第50話 テストを受ける

 ライトブルーの検査服に着替えさせられた俺は、ユカリさんの先導に従って、病院の診察室みたいな部屋に移動した。

 そのまま彼女の指示に従うままに、身体測定やらCTスキャンやら採血検査やらを一通り受けさせられる。中には心理テストみたいな項目もあった。

 

 諸々の検査を経て今は触診だ。

 ユカリさん曰くこれが最後の検査らしい。


 上半身裸になった俺の背中をユカリさんが聴診器を当てたり、押したり撫でたり、好き勝手にいじくり回している。


 さわさわぺたぺた。さわさわぺたぺた。


「うーん、しなやかで柔らかくて、実にいい筋肉だなぁ。特に背中の前鋸筋ぜんきょきんが素晴らしいね。肩甲骨周りの関節も柔らかくて可動域が広い。格闘家は背中を見ればその実力がわかると聞いたことがあるけど、そういう意味ではキミの背中は百点満点だろうね」


 正直、くすぐったくて、声を出しそうになるのを抑えるのに一苦労だ。


「ああ、このままずうっとさわさわしてたいなぁ……ちょっと頬ずりしていーかい?」

「ありがとうございます……でも頬ずりはやめてください」


 俺は愛想笑いを浮かべながら答える。


「けちんぼ。じゃあ今度はボクの方を向いてー」


 その指示に応じて、俺はくるりと振り向いた。

 ユカリさんは聴診器を外して白衣のポケットに突っ込む。そして、俺の胸板を指先でつんつんしだした。

 

「――とはいえ、あくまでも人間の範疇はんちゅうを超えるものではない……鍛え抜かれたアスリートレベルといったところだろうか。触診だけではキミの超人的な実力の理由を見つけられない。やっぱりキミのスキルが身体能力に作用していると判断すべきかなぁ。うーむ……」

「ユカリさん……! くすぐったい、くすぐったいです!」

「そうだクロウ氏……キミの使っているククリナイフは持ってきてくれたかい? よかったら、それも見せてくれないか」


 ユカリさんは俺の抗議の声などまるで聞こえてないみたいに、マイペースに話を進める。


「ああいいですよ、どうぞ」


 俺は足元に置いていた持ち運び用のナイフケースからククリを取りだして、刃部分を掴んでユカリさんに手渡した。


「手、切らないように気をつけてくださいね」

「ああ、ありがとう」

 

 ユカリさんはククリを両手で受け取ると手許てもとの卓上に置かれたデジタルスケールのような装置の台座に設置する。


「それ、なんですか?」

「これは構造解析装置。あ、別に壊さないから安心してよ。ナイフの物質構造を解析するだけだからさ」


 ユカリさんはそう解説をしながら手慣れた手つきで装置を操作する。


「ふむふむ、刃部分は炭素鋼。炭素含有量は……2.14%か。ロックウェル高度は58……悪くない数字だね。グリップ部分はラバー……ぶつぶつ」


 ユカリさんがブツブツとつぶやきながら、手元のクリップボードに猛烈な勢いでメモを取っていく。


 やがて計測を終えたユカリさんが顔を上げた。


「うん、いいナイフだ。よく手入れもされてるね。だけどこれも一般的な工業製品の範疇をでない。なんでこの得物えものでイレギュラーモンスターをカステラみたいにスパスパできるのかまったく分からない。はっはっはっ」


 ユカリさんの三白眼がメガネのレンズの奥でキラキラと光る。

 

「わからないことだらけだ。面白い、実に面白い。クロウ氏、キミってば最高だよ。ボクの知的好奇心はさっきからキミにビンビン刺激されっぱなしさ」

「はあ……」


 そうのたまった彼女の様子は確かに興奮しているようで、頬は高揚しているし、ちょっと汗ばんでる。

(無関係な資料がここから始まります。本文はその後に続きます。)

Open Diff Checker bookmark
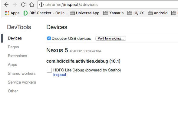 (45, 13)
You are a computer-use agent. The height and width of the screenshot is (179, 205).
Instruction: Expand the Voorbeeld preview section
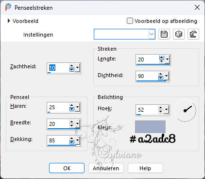coord(9,21)
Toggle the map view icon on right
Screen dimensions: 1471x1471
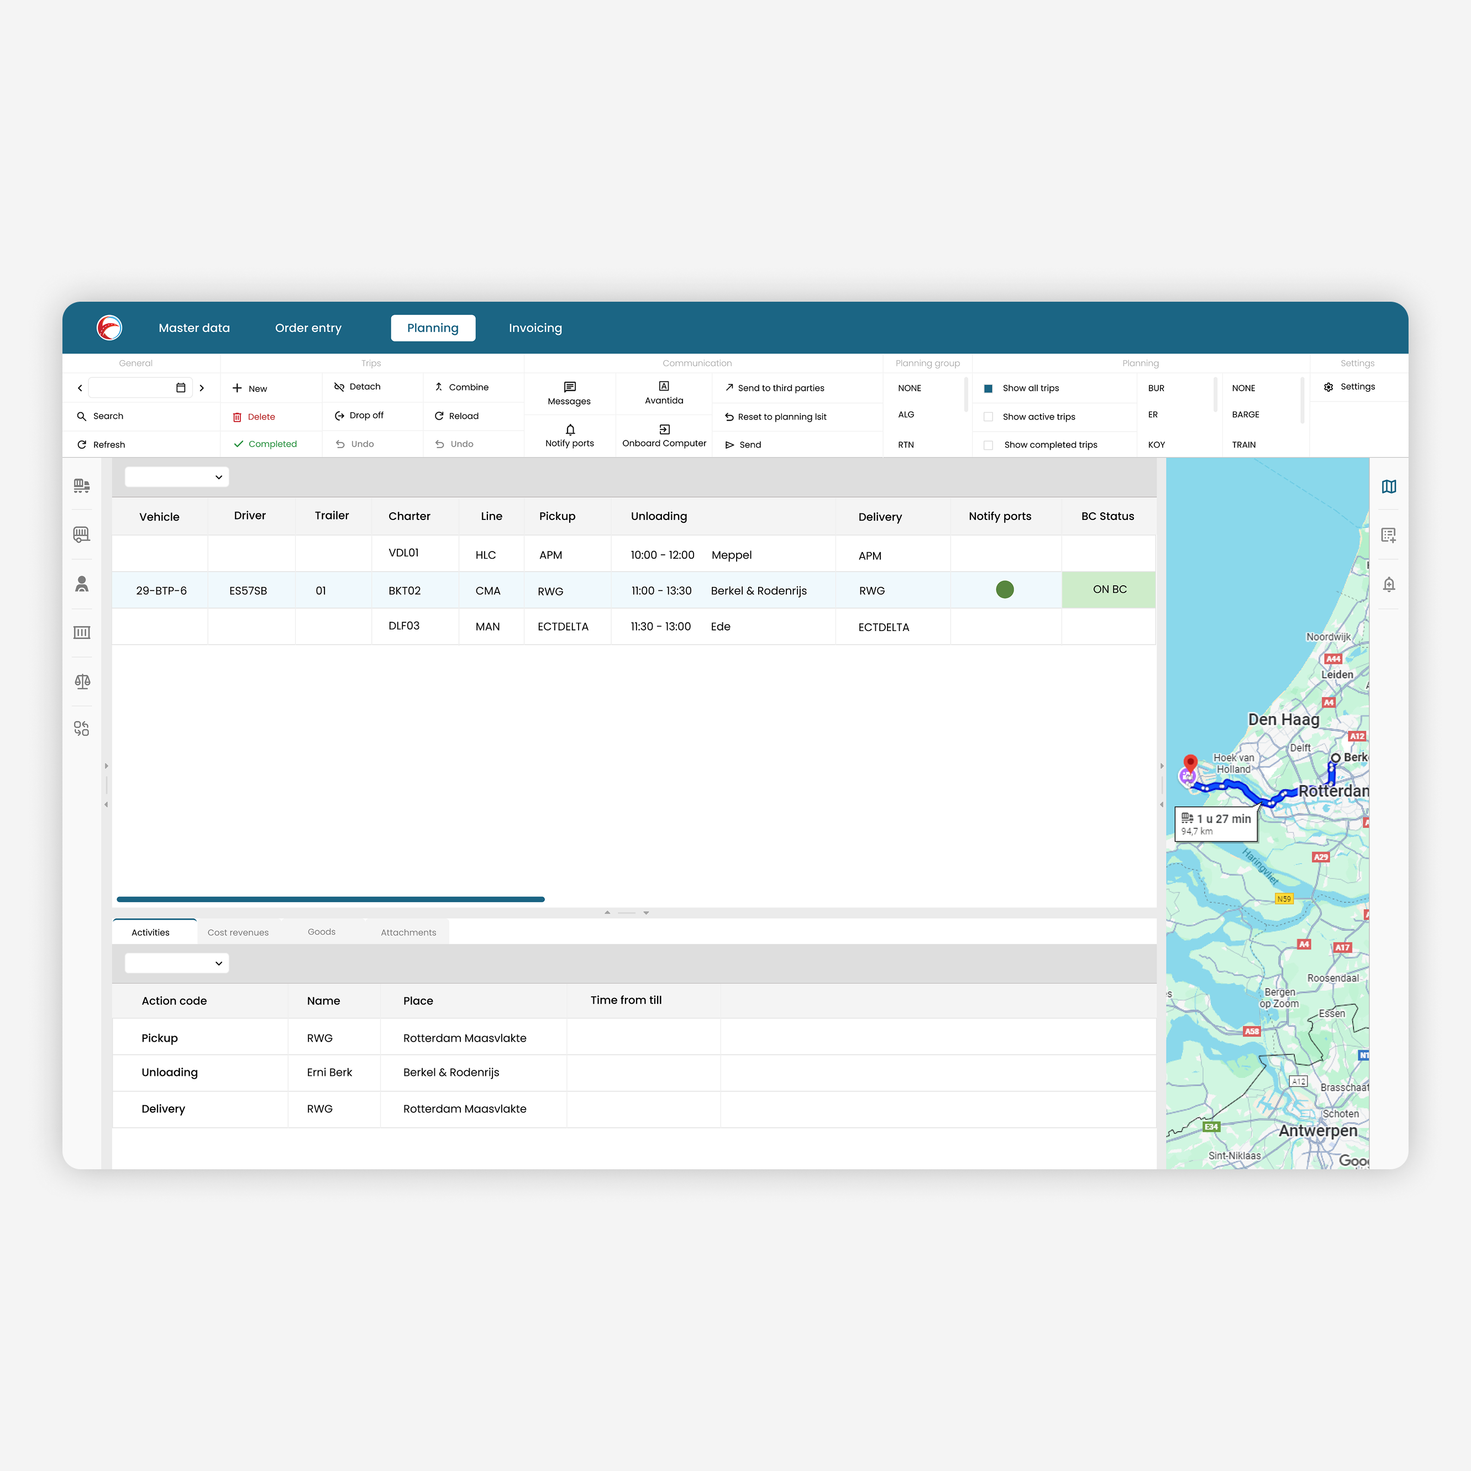[1388, 487]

 時折、ボサボサの髪の毛をわしゃわしゃとかきむしりながら、思案する様は完全にマッドサイエンティストのソレだった。


 ただ、本人はすごく楽しそうではある。

 


「よし、じゃあ健康診断はここまで! 次は体力測定に移ろっか」

「わかりました――場所はどこで? 体育館でもあるんですか」

「もっとピッタリな場所があるんだよ。着替えが終わったらボクの後についてきてくれ」


 ユカリさんに連れられて俺は検査室を後にする。

 そのまま廊下に出てからエレベーターに乗って、地下3階まで降りていった。


「ずいぶん下まで降りるんですね」

「うん、そだよ。でもその意味はすぐわかるさ」

「え? どういうことですか?」


 俺の疑問にユカリさんが答える前に、俺たちを乗せたエレベーターは目的のフロアに到着した。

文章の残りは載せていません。